Our Sahara Retreat
We visited the Sahara Desert for two nights on December 20, 2014. In the town of M’hamid, we made arrangements with a tour company and departed the same day. The package included transportation via a 4×4 vehicle to Erg Chigaga sand dunes, accommodation, food, dromedaries ride, and sand boarding. We drove the 60 km (37 miles) between M’hamid and Erg Chigaga contemplating the resiliency of the desert. After a few days of heavy rain, a river that had been gone for almost 6 years was back to life and green plants were happily growing over the apparently inert soil.Ā
From the car, our guide talked to us about a poisonous plant that animals and nomads in the Sahara do not eat because it causes blindness. He also asked the driver to stop so we can taste the new rocket sparkling from the grounds after the blessing rains, great for salad! “Animals and Nomadic people of the Sahara are happy,” he said, “those few days of rain brought life back to the desert for the next 5 years,” he ensured. During the 2-hour drive, we entered the largest subtropical hot desert in the world, and witnessed many different landscapes, small tents and shelters of the nomadic people, an oasis with a precious source of water, men walking their dromedaries, and women keeping an eye on their goats.

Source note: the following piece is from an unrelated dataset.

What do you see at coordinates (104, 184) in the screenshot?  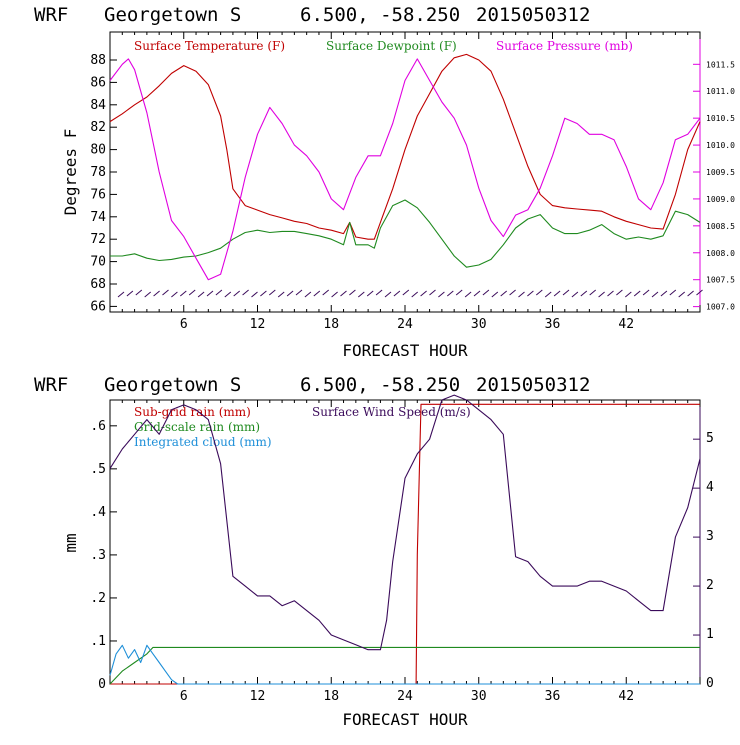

Once in Erg Chigaga the view of what seemed endless sand dunes filled us with excitement. The beautiful and comfortable camp functioning with solar energy became our home for the next two nights. Delicious Moroccan tea, tagines, and couscous were our delights. By chance, we had picked the perfect time to visit the Sahara, it was a new moon and its absence made it perfect for the rest of constellations to appear in the night show. The temperatures during the day and night were never as extreme as we had imagined them for a desert winter. In the day it was sunny but fresh at the same time, quite pleasant. At night it was cooler but never freezing or unbearable like we feared. The busy tourist season begins with the Christmas holidays and ends in April of the following year. The days we were there, we only had to share the camp with another couple from the USA and the staff. The lack of tourists ensured the peacefulness and intimacy of our experience.
The first afternoon, we went on a dromedary ride from our camp to the sand dunes. We agreed to ride these animals after seeing them healthy and believing that they receive appropriate treatment by their owners. The ride was pleasant: we fused ourselves with the slow pace of the dromedaries and the deep silence of the desert. At the end of the trip, the huge sand dunes were expecting us. We walked to the top of the dunes feeling both excited and submerged into their quicksand. The bright orange in contrast with the last rays of sun was simply beautiful! From the highest point we reached, Sal, a snow boarder at heart, fulfilled his dream of trying sand boarding for the first time. It was not as easy as we thought, but it was fun sitting on the board and going downhill on our butts. š On the second day, we walked twice from the camp to the sand dunes, enjoying the texture of crushing the dry clay that form after the sand dries. From the top of the dunes, we witnessed the sunset for a second time.
Berber Music
The first night we welcomed the winter solstice under the most beautiful starry night we have seen in our lives so far. While around the fire, we listened to the drums and songs of the traditional Berber music of the nomadic people, wishing our loved ones could also be present. We watched and tasted the delicious sand bread made in the fire. The spectacular stars and Milky Way made us think about the immensity of the universe from which we are just a minuscule part. We thought about the time in which humans made sense of life based on their surroundings, the importance of nature, the sun, the moon, the stars, the rain, the seasons, etc. When the idea of “one God” was unheard of because no single power could explain the perfection of Earth and how privileged we are to live on it.
Our trip to the Sahara Desert was without question one of the top experiences in our journey. We strongly recommended anyone to visit it and wish to return to this magical place at some point in our lives.